Albertsons’ CEO claims text deletions weren’t intentional, concedes 1700+ may be gone
Last week CEO Vivek claimed most of his text messages were automatically deleted. Also and previously investigators were show messages going back and forth between players in this issue. Investigators asked those messages be kept. Apparently, those too have disappeared or portions of them have.
It appears Albertsons has been milked by private entities Cerberus and Apollo who have been taking portions of equity out of Albertsons. In which case Kroger would be the white knight to the rescue.
FTC questions Albertsons CEO on deleted text messages, Boise Dev
PORTLAND, OR — Albertsons CEO Vivek Sankaran testified during a hearing in Portland about an unknown number of text messages he caused to be deleted.

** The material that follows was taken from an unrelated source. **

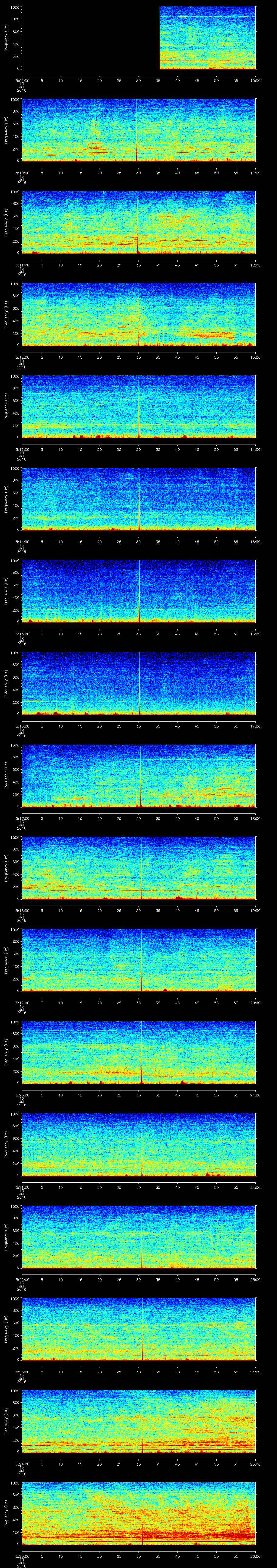Select the spectrogram panel starting at 5:18:00
Screen dimensions: 277x1568
click(x=139, y=868)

Sankaran was one of several Albertsons executives who the Federal Trade Commission said appeared to not turn over all of their text messages, as BoiseDev reported last week.

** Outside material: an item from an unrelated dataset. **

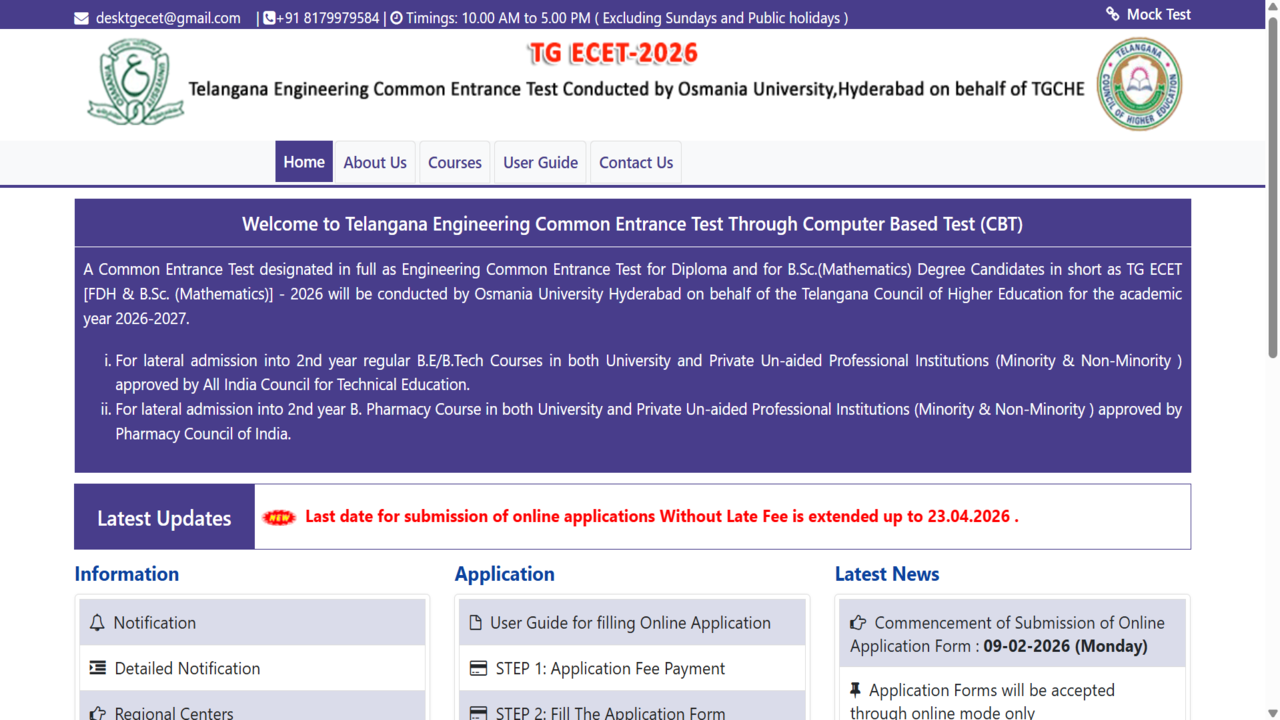The width and height of the screenshot is (1280, 720).
Task: Select the Home tab
Action: point(304,161)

On Wednesday, attorneys for the FTC and Albertsons questioned him about why the texts were deleted.
Sankaran said sometime in 2022, the same year Kroger and Albertsons began discussing the acquisition, he turned on the text message auto-delete feature on his phone.
Sankaran said he didn’t realize he had auto-delete on until questioning in a deposition in this case earlier this year. He said he never intentionally deleted texts about the acquisition.

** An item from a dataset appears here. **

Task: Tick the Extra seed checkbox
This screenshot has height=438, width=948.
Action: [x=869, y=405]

Sankaran has one phone that he uses for both work and personal life. He said he sends about ten work-related texts per business day and testified that includes messages with Kroger CEO Rodney McMullen, C&S Wholesale Grocers Owner Richard B. Cohen, and members of the Albertsons leadership team.
The FTC asked Sankaran if he would be surprised that they only received 160 texts from him as part of discovery in its case to stop the acquisition of Albertsons by Kroger. Sankaran answered he was under the impression the agency got everything he had, and emphasized the steps he took to ensure things had been preserved after the FTC indicated it was investigating the deal.
The FTC’s attorney noted that using the most conservative estimates, Sankaran’s ten texts per day estimate meant it was missing at least 1,700 messages.
Sankaran claimed most of the texts were mundane, asking people to call him and responding to messages sent from his employees.
He said he turned off the auto-delete feature right after the deposition and hasn’t reenabled it since.
the dog ate my homework?
dw:
Sounds like a great excuse.Or, the dog got out of its pens after securing him there and got to the data you wanted preserved.